平成25年2月22日
- ハイチ共和国において,平成25年1月より,TB-LAMP法(簡易結核遺伝子検査技術)および結核検査のゴールドスタンダードである培養検査法の導入・定着を図り,同国における結核診断能力向上を図る取組みが開始されました。具体的には栄研化学株式会社からTB-LAMP法実施に必要な試薬,消耗品の提供を受け,日本から専門家を派遣し,現地の検査実施機関(National Lab.等)において,現地検査技師を対象にTB-LAMP法及び培養検査法の研修を行います。本研修は,3月末から8月末の間,非営利活動法人日本リザルツの協力,公益財団法人結核予防会結核研究所の技術支援の下,独立行政法人国際協力機構(JICA)と栄研化学株式会社との共催により実施することとなりました。
- 本研修の実施に際しては,栄研化学株式会社が,ハイチ側での情報収集や調整,研修施設や研修素材の提供,講師を務める日本人医師との調整,研修実施後のフォローアップ等を行うとともに,研修実施費用の一部を負担します。また,JICAも研修にかかる費用の一部負担等を行います。また,今回のTB-LAMP法による結核診断結果データは,当該検査法に対するWHO推奨獲得に必要な基礎データとして活用されます。WHOの推奨を得ることができれば,高感度・簡易・安価なTB-LAMP法を他の途上国にも普及させることができます。
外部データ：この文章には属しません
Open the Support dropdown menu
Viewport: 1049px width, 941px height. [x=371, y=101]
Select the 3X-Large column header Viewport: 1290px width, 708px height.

- この案件は,平成20年4月発表の官民連携促進策「成長加速化のための官民パートナーシップ」(注1)における民間提案受付制度の官民連携案件として,栄研化学株式会社からの提案を受けて今般実施されることになったものです。
- ハイチは,西半球の最貧国(LDC)(一人あたりのGNIは650ドル(2010年))で,国民は長く貧困に苦しんでいます。更に,2010年1月にはマグニチュード7.0の大地震が発生し,死者約31万人を超える大きな被害を受けました。大地震後もコレラ等の感染症の流行,政治的混乱等によって震災からの復興が遅れています。ハイチでは従来から基礎的保健医療サービスが国民に十分行き届いておらず,乳幼児・妊産婦死亡率などの指標も中南米カリブ地域では最も悪い状況となっています。その中で,結核の流行も社会に悪影響を及ぼしており,早期治療のみならず,感染防止が求められていました。栄研化学が基本特許を有するTB-LAMP法は従来の結核検査方法と比べて高感度・簡易・安価であり,他の途上国(インド,ウガンダ,ペルー,南アフリカ,ブラジル,ベトナム)においても現地評価が行われている等,途上国での導入可能性が高い検査方法です。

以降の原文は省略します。